EphB1 overexpression severely induced apoptosis in EphB1-methylated AML cell lines. A, EphB1 membrane protein expression analysis by flow cytometry after 24 hours 5-Aza-2′-deoxycytidine treatment of EphB1-methylated HL60 AML cells. B, quantitative RT-PCR analysis of EphB1 mRNA expression to confirm the EphB1 overexpression in GFP-expressing cells (mean ± SEM; *, P < 0.001). Flow cytometric analysis showed that the increasedEphB1 mRNA expression could be translated into induced EphB1 membrane protein expression in both HL60 and MOLM-13 cells EphB1 tranduced cells. To confirm the induction in EphB1 protein expression, we simultaneously performed immunoblot analysis of EphB1, demonstrating that indeed EphB1-tranduced cells express higher levels of EphB1 protein. C, flow cytometric apoptosis analysis is performed by annexin V-PE staining of 72 hours EfnB1-treated and -untreated transduced HL60 and MOLM13 cells comparing empty vector controls with EphB1-overexpressing cells. D, BrdUrd incorporation analysis for cell proliferation in MOLM13 empty vector controls and EphB1 overexpression cells. E, etoposide induced AML genotoxicity effects on the AML cell survival in untreated and EfnB1-treated MOLM13 transduced cells upon 48 hours treatment, as measured by WST-1 cell survival assay (mean ± SEM).
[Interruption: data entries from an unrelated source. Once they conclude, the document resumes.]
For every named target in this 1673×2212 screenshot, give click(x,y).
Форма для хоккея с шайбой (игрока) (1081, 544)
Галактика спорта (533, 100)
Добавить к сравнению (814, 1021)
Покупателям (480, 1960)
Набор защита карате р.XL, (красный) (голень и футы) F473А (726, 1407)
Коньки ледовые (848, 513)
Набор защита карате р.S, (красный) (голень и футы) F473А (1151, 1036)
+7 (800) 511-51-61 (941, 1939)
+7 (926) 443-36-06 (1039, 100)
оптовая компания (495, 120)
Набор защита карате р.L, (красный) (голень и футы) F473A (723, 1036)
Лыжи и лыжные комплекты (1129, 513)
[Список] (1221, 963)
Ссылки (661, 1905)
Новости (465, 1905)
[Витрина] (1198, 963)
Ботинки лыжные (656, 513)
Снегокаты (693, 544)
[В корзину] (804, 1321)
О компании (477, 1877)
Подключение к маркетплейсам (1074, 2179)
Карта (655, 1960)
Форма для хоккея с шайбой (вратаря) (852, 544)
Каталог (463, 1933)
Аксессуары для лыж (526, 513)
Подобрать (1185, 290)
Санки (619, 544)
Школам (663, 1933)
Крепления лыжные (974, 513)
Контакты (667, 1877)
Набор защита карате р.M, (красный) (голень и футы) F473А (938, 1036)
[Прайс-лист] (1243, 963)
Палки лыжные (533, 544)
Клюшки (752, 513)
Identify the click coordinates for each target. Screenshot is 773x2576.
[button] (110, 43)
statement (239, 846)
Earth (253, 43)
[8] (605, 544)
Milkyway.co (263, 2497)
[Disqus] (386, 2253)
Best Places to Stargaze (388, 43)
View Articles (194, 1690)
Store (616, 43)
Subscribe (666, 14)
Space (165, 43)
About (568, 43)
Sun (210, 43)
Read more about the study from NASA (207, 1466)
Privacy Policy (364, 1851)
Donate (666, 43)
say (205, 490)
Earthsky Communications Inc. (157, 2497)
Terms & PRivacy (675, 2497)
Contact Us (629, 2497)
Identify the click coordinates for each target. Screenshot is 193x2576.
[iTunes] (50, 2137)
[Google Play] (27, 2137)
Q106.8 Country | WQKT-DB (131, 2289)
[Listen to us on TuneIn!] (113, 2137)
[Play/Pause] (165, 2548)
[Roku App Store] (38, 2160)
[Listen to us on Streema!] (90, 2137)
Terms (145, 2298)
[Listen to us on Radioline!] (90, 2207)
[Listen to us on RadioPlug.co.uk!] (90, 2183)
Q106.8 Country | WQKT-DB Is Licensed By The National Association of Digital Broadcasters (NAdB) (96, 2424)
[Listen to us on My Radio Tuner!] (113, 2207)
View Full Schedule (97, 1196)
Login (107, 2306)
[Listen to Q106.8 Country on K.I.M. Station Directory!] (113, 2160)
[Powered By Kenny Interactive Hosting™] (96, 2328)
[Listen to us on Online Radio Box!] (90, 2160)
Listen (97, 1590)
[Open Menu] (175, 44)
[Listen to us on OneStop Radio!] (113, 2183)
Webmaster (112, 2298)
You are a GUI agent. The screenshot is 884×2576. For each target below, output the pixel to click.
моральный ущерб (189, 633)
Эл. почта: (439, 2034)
F, quantitative RT-PCR analysis of Bcl-2 and p53 comparing EfnB1-treated empty vector control and EphB1-overexpressing HL60 and MOLM13 cells (mean ± SEM; *, P < 0.05). G, immunoblot analysis of pChk1, Cyclin B1, pCDK1 (Tyr15), p21, pATR protein expression in empty vector controls, and EphB1-overexpressing HL60 and MOLM13 cells; *, significant difference between experimental groups.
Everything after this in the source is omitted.